Start of DATA SUPPLIED
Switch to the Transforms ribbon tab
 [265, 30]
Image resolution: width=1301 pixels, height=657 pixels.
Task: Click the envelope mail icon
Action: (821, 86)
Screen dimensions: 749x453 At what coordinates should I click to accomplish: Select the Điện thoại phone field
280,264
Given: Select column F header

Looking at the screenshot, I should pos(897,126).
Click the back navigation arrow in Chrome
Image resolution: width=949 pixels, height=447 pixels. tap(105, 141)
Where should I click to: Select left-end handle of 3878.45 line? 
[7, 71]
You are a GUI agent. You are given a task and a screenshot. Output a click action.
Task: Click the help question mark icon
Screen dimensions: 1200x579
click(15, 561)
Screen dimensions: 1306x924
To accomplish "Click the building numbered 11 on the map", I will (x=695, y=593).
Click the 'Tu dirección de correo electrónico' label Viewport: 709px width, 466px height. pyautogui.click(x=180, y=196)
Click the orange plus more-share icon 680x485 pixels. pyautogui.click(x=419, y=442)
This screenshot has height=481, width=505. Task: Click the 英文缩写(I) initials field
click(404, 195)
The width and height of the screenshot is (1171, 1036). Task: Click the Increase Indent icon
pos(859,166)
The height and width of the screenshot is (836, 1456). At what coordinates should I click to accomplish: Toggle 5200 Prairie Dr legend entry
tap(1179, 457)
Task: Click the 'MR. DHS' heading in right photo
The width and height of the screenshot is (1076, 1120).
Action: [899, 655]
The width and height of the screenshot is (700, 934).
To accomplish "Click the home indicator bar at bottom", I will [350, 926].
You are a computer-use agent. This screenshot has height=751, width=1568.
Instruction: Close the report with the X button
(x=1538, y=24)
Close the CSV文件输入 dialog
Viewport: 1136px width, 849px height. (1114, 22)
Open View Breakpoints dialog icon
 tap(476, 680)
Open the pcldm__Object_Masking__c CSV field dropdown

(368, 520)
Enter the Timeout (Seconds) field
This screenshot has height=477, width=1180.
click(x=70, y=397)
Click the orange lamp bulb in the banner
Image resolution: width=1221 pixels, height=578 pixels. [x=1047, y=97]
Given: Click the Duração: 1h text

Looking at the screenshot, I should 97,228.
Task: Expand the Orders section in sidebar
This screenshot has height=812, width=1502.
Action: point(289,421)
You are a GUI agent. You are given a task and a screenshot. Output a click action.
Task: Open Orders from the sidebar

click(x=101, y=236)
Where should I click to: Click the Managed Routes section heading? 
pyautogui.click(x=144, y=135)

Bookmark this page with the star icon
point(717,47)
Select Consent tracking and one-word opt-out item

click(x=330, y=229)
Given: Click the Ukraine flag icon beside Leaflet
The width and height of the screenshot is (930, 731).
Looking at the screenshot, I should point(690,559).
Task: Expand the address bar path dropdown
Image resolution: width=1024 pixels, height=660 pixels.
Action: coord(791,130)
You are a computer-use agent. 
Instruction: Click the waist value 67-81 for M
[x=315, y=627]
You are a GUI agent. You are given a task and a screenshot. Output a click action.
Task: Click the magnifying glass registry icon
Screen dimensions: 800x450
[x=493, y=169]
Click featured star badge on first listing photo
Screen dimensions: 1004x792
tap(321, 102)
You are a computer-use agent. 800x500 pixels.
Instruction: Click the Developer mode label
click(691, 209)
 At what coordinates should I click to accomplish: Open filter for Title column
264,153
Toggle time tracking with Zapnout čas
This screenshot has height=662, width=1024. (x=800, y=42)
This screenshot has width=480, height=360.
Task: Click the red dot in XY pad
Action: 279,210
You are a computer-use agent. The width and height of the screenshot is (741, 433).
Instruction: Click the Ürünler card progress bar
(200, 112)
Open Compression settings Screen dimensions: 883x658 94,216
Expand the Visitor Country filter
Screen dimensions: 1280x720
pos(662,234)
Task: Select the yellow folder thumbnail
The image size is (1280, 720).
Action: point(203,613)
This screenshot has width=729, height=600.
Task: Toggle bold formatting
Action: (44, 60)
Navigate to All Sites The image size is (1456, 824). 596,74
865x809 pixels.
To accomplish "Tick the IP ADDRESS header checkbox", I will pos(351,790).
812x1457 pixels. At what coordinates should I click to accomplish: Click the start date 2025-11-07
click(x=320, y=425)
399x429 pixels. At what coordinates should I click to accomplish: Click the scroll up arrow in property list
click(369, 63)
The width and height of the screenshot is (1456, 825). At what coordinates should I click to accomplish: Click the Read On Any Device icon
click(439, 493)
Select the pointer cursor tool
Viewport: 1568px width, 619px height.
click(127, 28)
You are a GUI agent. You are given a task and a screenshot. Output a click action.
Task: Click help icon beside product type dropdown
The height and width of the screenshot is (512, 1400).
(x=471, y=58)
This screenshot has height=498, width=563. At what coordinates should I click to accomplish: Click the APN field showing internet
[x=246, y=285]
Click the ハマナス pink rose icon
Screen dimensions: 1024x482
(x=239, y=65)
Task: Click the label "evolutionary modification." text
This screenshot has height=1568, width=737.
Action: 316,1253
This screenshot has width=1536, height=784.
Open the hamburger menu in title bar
End of DATA SUPPLIED
# TASK TO COMPLETE
Print the line containing "Viewport: 1568px width, 619px height.", then every line after it through the last line of the records, each exactly as written; nothing else belongs in the answer.

# RESULT OF THE TASK
Viewport: 1568px width, 619px height.
click(127, 28)
You are a GUI agent. You are given a task and a screenshot. Output a click action.
Task: Click help icon beside product type dropdown
The height and width of the screenshot is (512, 1400).
(x=471, y=58)
This screenshot has height=498, width=563. At what coordinates should I click to accomplish: Click the APN field showing internet
[x=246, y=285]
Click the ハマナス pink rose icon
Screen dimensions: 1024x482
(x=239, y=65)
Task: Click the label "evolutionary modification." text
This screenshot has height=1568, width=737.
Action: 316,1253
This screenshot has width=1536, height=784.
Open the hamburger menu in title bar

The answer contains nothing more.